• Passage shown:

Ms. SUZANNE RAMSEY: When people think of burlesque, they don't think of the full show. What they first think about is, of course, the women disrobing 'cause that's the thing that left the best impression.

COHEN: Burlesque has left an impression for years as it involved from cancan to bump and grind to go-go girls. Though it was a mainstay of the theater in the 1950s, by the late '60s, much of burlesque's glamour had faded. Gyna Rose Jewel was an exotic dancer for 18 years, performing at clubs throughout the world. She blames burlesque's demise on newer forms of entertainment.

Ms. GYNA ROSE JEWEL: Burlesque, 'beit the bump and grind of the striptease artists, or the comic or the sword swallower or whatever, that used to be our TV. And when TV came in, people didn't have to venture out anymore. They could just sit down, turn on the boob tube and be amused for hours.

• Dataset rows:
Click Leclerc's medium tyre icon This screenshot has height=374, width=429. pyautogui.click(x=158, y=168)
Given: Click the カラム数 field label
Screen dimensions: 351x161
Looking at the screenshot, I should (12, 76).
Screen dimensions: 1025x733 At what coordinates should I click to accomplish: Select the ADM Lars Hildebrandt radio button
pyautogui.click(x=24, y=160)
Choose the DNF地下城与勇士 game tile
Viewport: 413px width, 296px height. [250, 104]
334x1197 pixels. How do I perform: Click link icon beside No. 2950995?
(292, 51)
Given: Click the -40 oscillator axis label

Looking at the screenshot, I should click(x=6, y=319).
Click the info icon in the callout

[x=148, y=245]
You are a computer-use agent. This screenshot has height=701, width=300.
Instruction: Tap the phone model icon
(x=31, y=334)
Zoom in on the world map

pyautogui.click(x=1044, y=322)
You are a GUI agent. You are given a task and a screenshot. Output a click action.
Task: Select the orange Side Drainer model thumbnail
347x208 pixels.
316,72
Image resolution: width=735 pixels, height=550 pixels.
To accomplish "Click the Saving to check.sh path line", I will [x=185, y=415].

• Things to do:
1. From the burlesque transcript, reproduce the passage starting at "Ms. GYNA ROSE" and ending at "amused for hours.".
2. According to the burlesque transcript, for how many years was Gyna Rose Jewel an exotic dancer?
3. Write what comes next in the burlesque transcript, picking up after its final sentence.

• Answers to the problems:
1.
Ms. GYNA ROSE JEWEL: Burlesque, 'beit the bump and grind of the striptease artists, or the comic or the sword swallower or whatever, that used to be our TV. And when TV came in, people didn't have to venture out anymore. They could just sit down, turn on the boob tube and be amused for hours.

2. 18 years.

3.
COHEN: Eventually, Jewel says, the only place where burlesque artists could draw audiences was in between films at X-rated theaters. But just a few years ago, all that began to change. The swing dance craze of the 1990s swiftly led to a renewed interest in this other more naughty dance of yesteryear. Michelle Carr, aka Valentina Violette, was one of the first to bring burlesque back to the Los Angeles club scene. In 1995, Carr put together a group of women to perform an old-school burlesque show. She called her production Velvet Hammer.

Ms. MICHELLE CARR: We just kind of blackmailed a few of our friends and twisted their arms; you know, friends who aren't strippers, you know, just regular good-time gals, you know, and, like, would coerce them into, you know, spending hours on a costume and then showing us their boobies.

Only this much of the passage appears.